▸ Text
'vector addition in OPENCL /C

I hope you are well, I have a problem with an opencl program, I execute the following program of the vector addition

#define CL_USE_DEPRECATED_OPENCL_1_2APIS
#include <stdio.h>
#include <stdlib.h>
 
#include <CL/cl.h>

#define MAX_SOURCE_SIZE (0x100000)
 
int main(void) {
    // Create the two input vectors
    int i;
    const int LIST_SIZE = 10;
    int *A = (int*)malloc(sizeof(int)*LIST_SIZE);
    int *B = (int*)malloc(sizeof(int)*LIST_SIZE);
    for(i = 0; i < LIST_SIZE; i++) {
        A[i] = i;
        B[i] = LIST_SIZE - i;
    }
 
    // Load the kernel source code into the array source_str
    FILE *fp;
    char *source_str;
    size_t source_size;
 
    fp = fopen("vector_add_kernel.cl", "r");
    if (!fp) {
        fprintf(stderr, "Failed to load kernel.\n");
        exit(1);
    }
    source_str = (char*)malloc(MAX_SOURCE_SIZE);
    source_size = fread( source_str, 1, MAX_SOURCE_SIZE, fp);
    fclose( fp );
 
    // Get platform and device information
    cl_platform_id platform_id = NULL;
    cl_device_id device_id = NULL;   
    cl_uint ret_num_devices;
    cl_uint ret_num_platforms;
    cl_int ret = clGetPlatformIDs(1, &platform_id, &ret_num_platforms);
    ret = clGetDeviceIDs( platform_id, CL_DEVICE_TYPE_CPU, 1, 
            &device_id, &ret_num_devices);
 
    // Create an OpenCL context
    cl_context context = clCreateContext( NULL, 1, &device_id, NULL, NULL, &ret);
 
    // Create a command queue
    cl_command_queue command_queue = clCreateCommandQueueWithProperties(context, device_id, 0, &ret);
 
    // Create memory buffers on the device for each vector 
    cl_mem a_mem_obj = clCreateBuffer(context, CL_MEM_READ_ONLY, 
            LIST_SIZE * sizeof(int), NULL, &ret);
    cl_mem b_mem_obj = clCreateBuffer(context, CL_MEM_READ_ONLY,
            LIST_SIZE * sizeof(int), NULL, &ret);
    cl_mem c_mem_obj = clCreateBuffer(context, CL_MEM_WRITE_ONLY, 
            LIST_SIZE * sizeof(int), NULL, &ret);
 
    // Copy the lists A and B to their respective memory buffers
    ret = clEnqueueWriteBuffer(command_queue, a_mem_obj, CL_TRUE, 0,
            LIST_SIZE * sizeof(int), A, 0, NULL, NULL);
    ret = clEnqueueWriteBuffer(command_queue, b_mem_obj, CL_TRUE, 0, 
            LIST_SIZE * sizeof(int), B, 0, NULL, NULL);
 
    // Create a program from the kernel source
    cl_program program = clCreateProgramWithSource(context, 1, 
            (const char **)&source_str, (const size_t *)&source_size, &ret);
 
    // Build the program
    ret = clBuildProgram(program, 1, &device_id, NULL, NULL, NULL);
 
    // Create the OpenCL kernel
    cl_kernel kernel = clCreateKernel(program, "vector_add", &ret);
 
    // Set the arguments of the kernel
 
   ret = clSetKernelArg(kernel, 0, sizeof(cl_mem), (void *)&a_mem_obj);
    ret = clSetKernelArg(kernel, 1, sizeof(cl_mem), (void *)&b_mem_obj);
    ret = clSetKernelArg(kernel, 2, sizeof(cl_mem), (void *)&c_mem_obj);
 
    // Execute the OpenCL kernel on the list
    size_t global_item_size = LIST_SIZE; // Process the entire lists
    size_t local_item_size = 64; // Divide work items into groups of 64
    ret = clEnqueueNDRangeKernel(command_queue, kernel, 1, NULL, 
            &global_item_size, &local_item_size, 0, NULL, NULL);
 
    // Read the memory buffer C on the device to the local variable C
    int *C = (int*)malloc(sizeof(int)*LIST_SIZE);
    ret = clEnqueueReadBuffer(command_queue, c_mem_obj, CL_TRUE, 0, 
            LIST_SIZE * sizeof(int), C, 0, NULL, NULL);
 
    // Display the result to the screen
    for(i = 0; i < LIST_SIZE; i++)

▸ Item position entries
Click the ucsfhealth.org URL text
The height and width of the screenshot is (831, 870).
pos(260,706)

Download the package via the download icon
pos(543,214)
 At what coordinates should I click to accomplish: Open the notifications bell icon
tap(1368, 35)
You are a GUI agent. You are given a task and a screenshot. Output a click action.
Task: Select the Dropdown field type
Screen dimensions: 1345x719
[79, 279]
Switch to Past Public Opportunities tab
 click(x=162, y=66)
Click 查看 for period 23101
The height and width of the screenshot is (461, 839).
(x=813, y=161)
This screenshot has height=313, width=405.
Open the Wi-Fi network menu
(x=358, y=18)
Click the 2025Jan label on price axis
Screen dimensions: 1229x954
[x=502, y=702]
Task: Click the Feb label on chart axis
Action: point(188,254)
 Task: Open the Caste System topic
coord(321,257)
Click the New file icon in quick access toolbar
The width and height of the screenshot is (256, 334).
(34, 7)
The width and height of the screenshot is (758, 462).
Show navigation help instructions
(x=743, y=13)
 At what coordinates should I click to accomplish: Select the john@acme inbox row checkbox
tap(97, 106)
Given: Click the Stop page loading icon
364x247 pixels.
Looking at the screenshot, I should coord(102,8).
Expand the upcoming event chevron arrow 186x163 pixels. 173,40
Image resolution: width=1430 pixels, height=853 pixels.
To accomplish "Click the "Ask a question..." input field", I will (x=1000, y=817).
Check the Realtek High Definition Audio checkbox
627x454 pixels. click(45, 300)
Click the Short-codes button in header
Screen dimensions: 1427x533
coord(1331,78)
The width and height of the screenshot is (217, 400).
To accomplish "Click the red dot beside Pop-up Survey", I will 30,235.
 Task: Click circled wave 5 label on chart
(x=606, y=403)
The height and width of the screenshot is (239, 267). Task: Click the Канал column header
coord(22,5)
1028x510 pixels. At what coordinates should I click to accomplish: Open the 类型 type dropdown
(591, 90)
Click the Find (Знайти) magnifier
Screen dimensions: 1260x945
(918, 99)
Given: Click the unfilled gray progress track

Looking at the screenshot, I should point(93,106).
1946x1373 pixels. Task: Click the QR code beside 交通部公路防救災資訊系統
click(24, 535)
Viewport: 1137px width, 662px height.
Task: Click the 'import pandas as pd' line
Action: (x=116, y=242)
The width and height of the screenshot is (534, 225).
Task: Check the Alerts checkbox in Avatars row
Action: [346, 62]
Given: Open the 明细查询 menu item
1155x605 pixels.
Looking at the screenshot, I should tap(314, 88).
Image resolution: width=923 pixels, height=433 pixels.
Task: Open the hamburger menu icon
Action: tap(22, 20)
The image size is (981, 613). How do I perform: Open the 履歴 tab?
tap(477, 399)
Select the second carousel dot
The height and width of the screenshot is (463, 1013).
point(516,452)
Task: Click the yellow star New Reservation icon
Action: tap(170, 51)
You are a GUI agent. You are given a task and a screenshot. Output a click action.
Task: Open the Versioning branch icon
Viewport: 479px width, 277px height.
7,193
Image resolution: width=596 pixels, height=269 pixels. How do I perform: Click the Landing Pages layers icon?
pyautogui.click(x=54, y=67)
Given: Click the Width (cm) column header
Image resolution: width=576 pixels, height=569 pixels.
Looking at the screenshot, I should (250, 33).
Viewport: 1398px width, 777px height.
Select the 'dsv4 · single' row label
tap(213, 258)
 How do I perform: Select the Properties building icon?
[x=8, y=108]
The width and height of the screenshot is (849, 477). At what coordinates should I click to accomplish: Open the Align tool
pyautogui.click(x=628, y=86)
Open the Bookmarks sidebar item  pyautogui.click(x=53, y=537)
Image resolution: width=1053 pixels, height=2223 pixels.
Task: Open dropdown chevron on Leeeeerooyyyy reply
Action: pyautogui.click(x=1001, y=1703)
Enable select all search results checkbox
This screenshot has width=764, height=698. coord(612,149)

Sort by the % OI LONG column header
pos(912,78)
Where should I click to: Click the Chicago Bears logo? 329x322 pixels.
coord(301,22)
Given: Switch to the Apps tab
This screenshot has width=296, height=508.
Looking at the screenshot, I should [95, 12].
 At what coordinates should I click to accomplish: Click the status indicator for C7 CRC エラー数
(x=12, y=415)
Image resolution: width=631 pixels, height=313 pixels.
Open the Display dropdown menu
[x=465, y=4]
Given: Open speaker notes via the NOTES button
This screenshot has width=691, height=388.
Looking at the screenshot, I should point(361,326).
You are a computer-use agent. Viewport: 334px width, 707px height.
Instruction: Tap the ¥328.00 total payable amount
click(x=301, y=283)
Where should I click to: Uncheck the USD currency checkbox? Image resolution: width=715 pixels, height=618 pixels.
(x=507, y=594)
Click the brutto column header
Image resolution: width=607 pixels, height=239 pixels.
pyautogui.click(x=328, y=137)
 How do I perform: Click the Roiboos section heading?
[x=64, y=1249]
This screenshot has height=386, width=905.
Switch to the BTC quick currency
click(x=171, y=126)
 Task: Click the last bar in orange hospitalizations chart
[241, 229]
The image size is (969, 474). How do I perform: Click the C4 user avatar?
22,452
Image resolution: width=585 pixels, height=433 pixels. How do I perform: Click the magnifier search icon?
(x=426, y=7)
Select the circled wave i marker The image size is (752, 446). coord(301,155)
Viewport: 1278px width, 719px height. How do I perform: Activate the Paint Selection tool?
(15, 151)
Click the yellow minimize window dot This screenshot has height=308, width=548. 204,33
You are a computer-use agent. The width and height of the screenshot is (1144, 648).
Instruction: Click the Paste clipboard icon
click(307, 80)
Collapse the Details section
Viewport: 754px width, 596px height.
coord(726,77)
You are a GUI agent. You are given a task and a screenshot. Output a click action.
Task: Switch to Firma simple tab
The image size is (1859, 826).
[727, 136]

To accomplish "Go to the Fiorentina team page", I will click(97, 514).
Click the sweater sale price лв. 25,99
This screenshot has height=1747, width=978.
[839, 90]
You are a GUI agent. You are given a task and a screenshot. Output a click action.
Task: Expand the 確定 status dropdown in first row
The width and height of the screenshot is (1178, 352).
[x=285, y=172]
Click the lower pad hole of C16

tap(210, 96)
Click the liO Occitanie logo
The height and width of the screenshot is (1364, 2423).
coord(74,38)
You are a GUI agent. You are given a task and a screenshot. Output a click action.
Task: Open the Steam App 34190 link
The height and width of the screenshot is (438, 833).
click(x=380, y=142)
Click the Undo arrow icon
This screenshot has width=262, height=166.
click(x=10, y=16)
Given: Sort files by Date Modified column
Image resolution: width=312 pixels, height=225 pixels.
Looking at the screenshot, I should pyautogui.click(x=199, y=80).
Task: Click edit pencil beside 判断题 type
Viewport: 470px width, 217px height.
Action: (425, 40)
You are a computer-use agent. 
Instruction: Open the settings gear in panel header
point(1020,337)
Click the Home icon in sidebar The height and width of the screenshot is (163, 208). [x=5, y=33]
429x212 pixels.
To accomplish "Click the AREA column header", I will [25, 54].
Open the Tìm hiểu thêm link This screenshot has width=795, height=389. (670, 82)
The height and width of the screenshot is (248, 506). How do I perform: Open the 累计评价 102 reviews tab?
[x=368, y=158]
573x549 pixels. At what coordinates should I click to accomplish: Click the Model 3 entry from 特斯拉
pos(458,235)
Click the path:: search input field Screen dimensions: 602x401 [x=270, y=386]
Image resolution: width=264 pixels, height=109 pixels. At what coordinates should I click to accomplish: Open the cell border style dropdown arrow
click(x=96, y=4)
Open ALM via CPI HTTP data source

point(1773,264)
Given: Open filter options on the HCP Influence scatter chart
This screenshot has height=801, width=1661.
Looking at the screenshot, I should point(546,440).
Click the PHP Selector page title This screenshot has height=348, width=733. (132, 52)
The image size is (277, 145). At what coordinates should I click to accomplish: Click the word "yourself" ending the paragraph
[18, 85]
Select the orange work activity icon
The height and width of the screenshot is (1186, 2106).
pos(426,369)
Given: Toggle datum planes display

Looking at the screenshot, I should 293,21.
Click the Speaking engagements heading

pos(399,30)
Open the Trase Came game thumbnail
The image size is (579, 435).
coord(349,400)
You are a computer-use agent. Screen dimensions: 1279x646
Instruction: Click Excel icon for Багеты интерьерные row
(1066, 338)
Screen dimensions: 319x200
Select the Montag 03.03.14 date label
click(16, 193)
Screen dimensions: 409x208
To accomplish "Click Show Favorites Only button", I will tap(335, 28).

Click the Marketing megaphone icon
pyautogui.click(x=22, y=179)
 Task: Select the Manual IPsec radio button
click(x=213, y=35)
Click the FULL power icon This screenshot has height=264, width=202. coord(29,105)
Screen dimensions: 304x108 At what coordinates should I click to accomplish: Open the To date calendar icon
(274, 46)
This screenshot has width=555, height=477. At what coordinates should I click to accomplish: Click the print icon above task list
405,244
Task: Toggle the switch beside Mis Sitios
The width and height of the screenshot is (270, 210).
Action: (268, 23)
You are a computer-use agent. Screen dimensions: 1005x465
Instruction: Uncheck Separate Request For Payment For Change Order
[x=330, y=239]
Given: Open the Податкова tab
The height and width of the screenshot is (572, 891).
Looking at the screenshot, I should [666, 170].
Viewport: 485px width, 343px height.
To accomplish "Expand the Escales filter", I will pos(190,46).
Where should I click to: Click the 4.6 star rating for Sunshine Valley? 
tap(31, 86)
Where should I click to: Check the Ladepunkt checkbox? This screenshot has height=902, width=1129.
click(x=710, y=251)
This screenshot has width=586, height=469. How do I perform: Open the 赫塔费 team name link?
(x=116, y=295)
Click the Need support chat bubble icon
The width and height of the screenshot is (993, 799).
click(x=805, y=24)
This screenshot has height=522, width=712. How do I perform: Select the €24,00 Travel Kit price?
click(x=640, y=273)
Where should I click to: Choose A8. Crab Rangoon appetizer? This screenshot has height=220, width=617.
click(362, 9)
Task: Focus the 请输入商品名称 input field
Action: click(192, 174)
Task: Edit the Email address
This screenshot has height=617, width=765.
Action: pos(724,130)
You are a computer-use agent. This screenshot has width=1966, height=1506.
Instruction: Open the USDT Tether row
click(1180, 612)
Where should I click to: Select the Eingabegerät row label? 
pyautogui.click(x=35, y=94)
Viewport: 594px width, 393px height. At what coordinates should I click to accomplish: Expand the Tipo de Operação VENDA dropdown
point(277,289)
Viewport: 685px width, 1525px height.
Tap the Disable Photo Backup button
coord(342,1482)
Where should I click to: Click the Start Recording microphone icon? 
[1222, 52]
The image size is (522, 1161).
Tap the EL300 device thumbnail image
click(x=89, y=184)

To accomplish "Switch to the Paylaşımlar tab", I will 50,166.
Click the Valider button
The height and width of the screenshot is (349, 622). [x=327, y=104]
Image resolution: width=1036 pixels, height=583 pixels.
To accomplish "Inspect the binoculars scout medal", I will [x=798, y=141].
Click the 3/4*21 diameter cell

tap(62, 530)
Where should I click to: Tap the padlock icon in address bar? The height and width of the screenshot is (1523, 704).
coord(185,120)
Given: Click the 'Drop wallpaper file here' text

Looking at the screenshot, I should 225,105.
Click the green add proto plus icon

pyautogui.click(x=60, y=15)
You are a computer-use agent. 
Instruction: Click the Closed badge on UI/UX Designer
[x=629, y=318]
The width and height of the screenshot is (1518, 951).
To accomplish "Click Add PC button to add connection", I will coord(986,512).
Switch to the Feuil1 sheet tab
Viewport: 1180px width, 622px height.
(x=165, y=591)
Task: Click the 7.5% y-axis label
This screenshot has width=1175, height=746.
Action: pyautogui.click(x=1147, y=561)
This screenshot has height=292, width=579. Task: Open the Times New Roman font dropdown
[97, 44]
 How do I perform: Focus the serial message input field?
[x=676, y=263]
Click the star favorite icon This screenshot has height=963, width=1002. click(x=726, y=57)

▸ Brief A
Transcribe the OpenCL vector addition post from "I hope you are" up to and including "#define MAX_SOURCE_SIZE (0x100000)".
▸ Brief B
In the entries, restate word for word the lines from the line with "Click the PHP" up to and including the line with "pos(426,369)".

▸ Full answer A
I hope you are well, I have a problem with an opencl program, I execute the following program of the vector addition

#define CL_USE_DEPRECATED_OPENCL_1_2APIS
#include <stdio.h>
#include <stdlib.h>
 
#include <CL/cl.h>

#define MAX_SOURCE_SIZE (0x100000)

▸ Full answer B
Click the PHP Selector page title This screenshot has height=348, width=733. (132, 52)
The image size is (277, 145). At what coordinates should I click to accomplish: Click the word "yourself" ending the paragraph
[18, 85]
Select the orange work activity icon
The height and width of the screenshot is (1186, 2106).
pos(426,369)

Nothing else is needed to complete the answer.